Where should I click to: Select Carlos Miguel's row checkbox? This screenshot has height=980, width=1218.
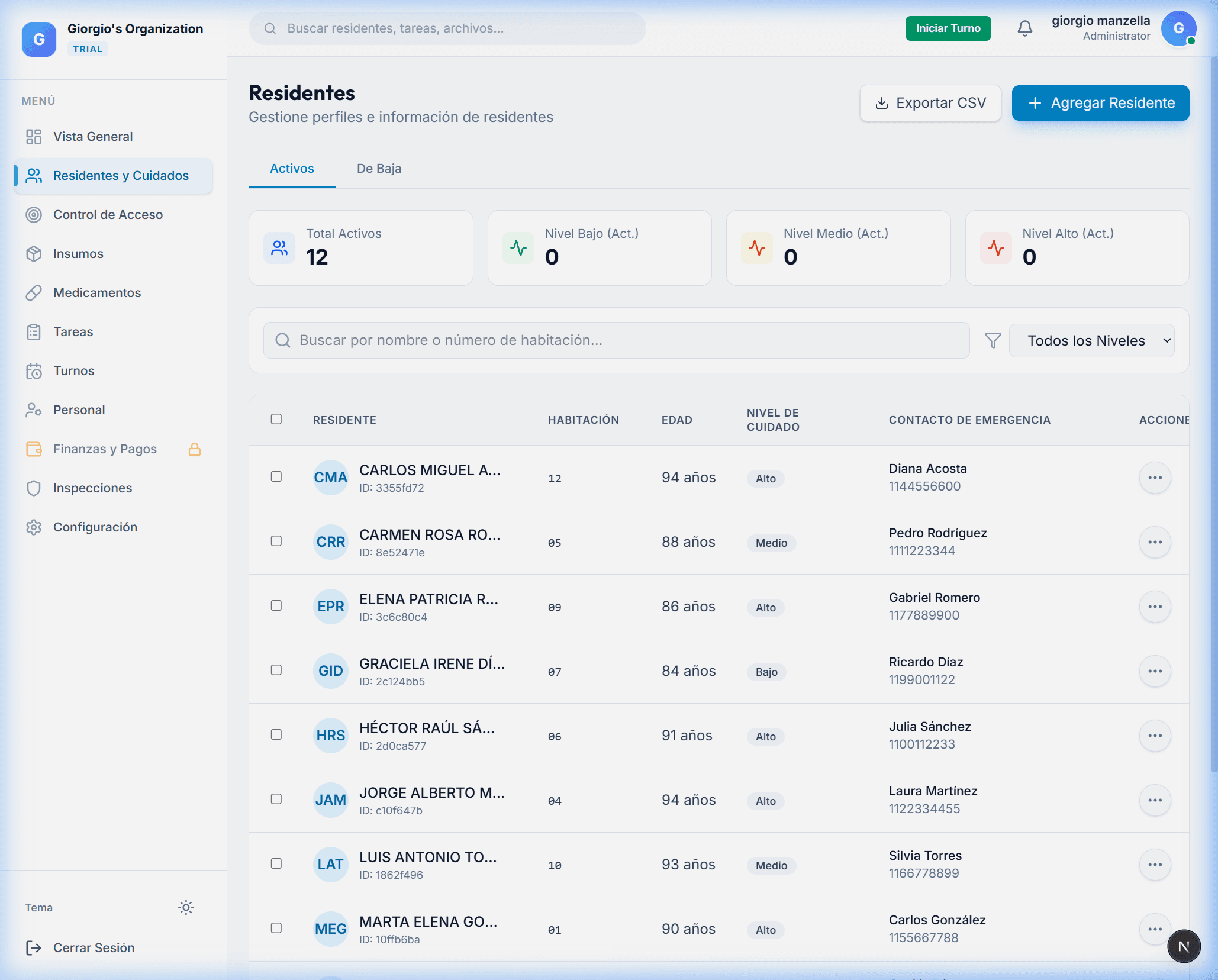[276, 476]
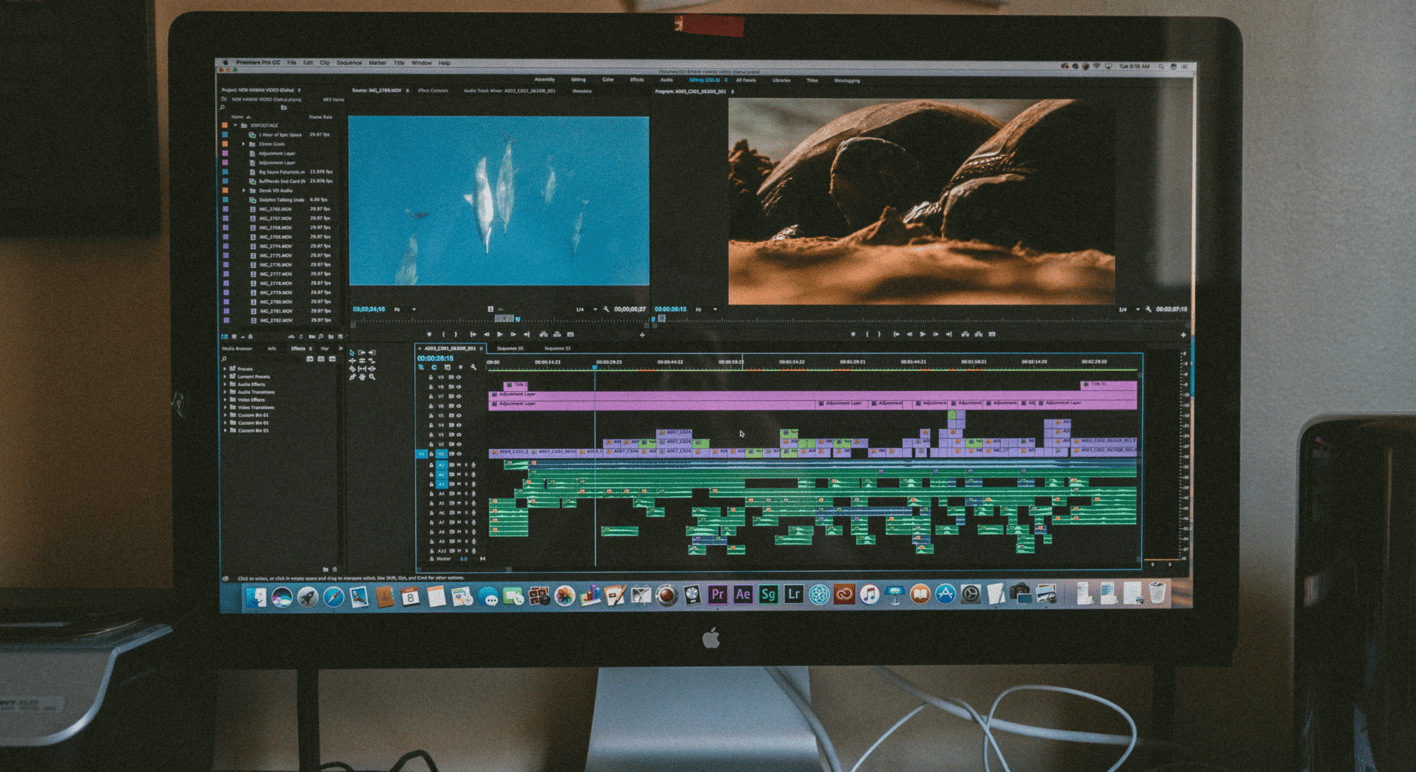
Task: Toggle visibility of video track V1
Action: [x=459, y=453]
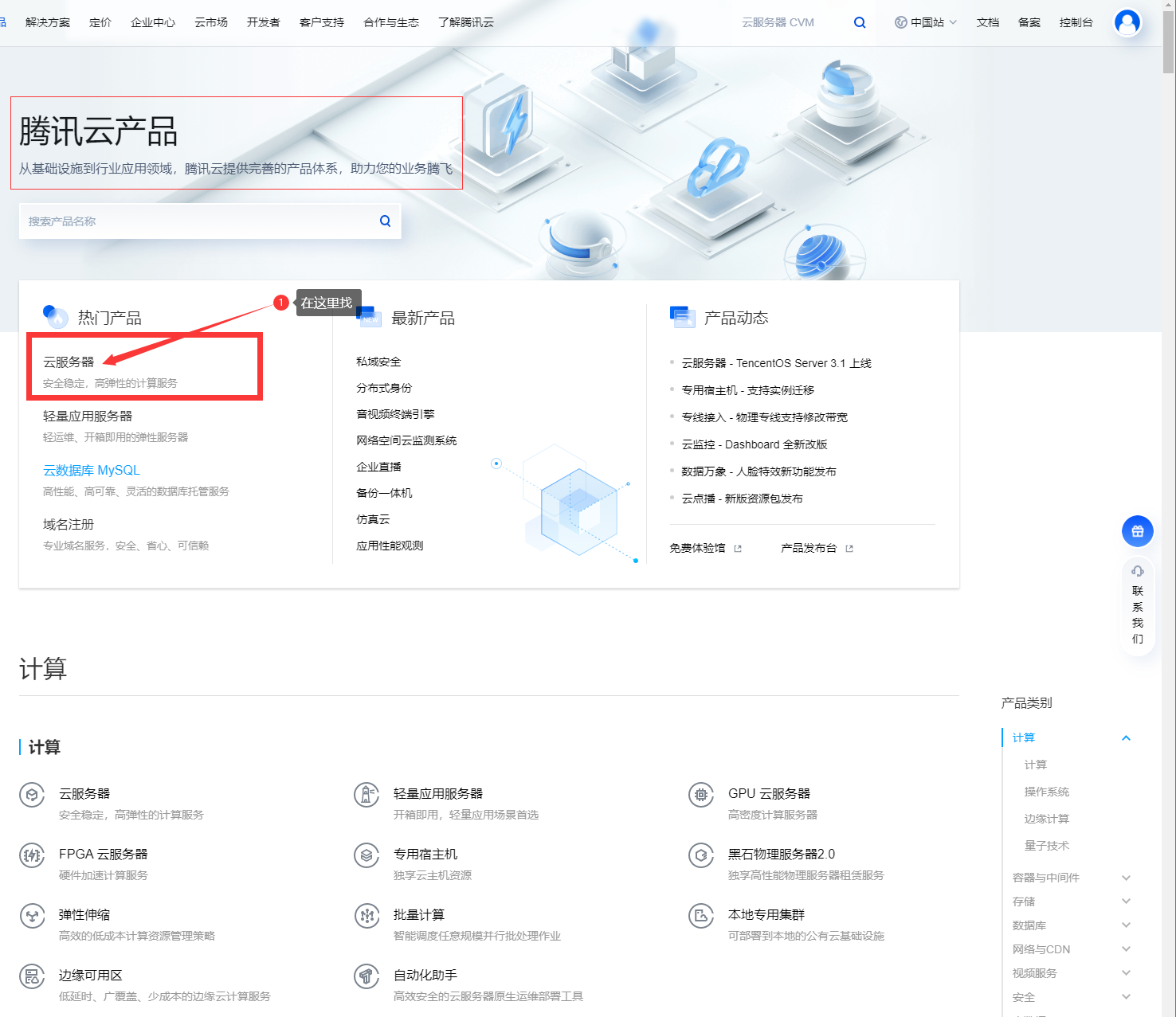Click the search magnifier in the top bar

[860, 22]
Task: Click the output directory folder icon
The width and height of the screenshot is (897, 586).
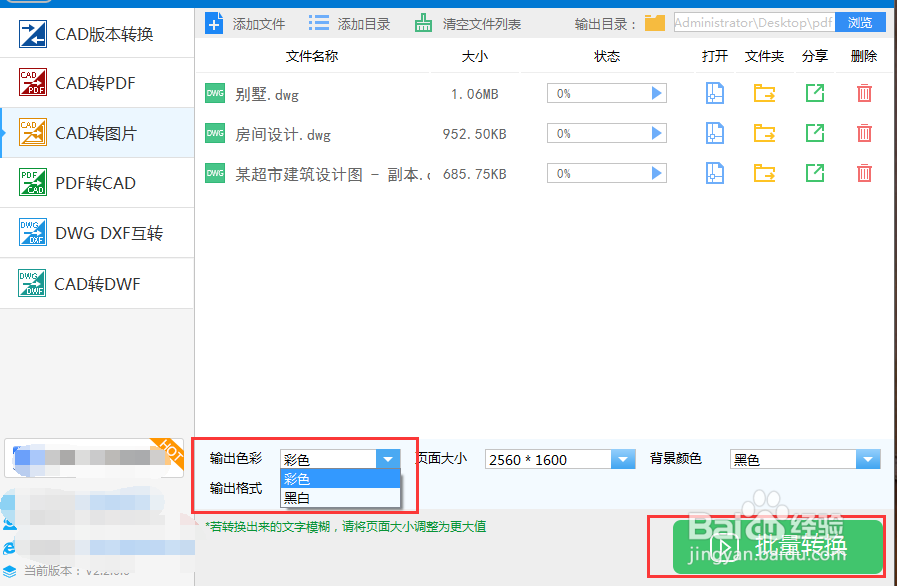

- WHAT TO PRODUCE: Quote every line of the records above word for word, omitting the pictures.

- RESPONSE TO THIS EXERCISE:
Where should I click to: Select Carlos Miguel's row checkbox? This screenshot has height=980, width=1218.
[276, 476]
Task: Toggle visibility of video track V1
Action: [x=459, y=453]
Click the search magnifier in the top bar

[860, 22]
Task: Click the output directory folder icon
The width and height of the screenshot is (897, 586).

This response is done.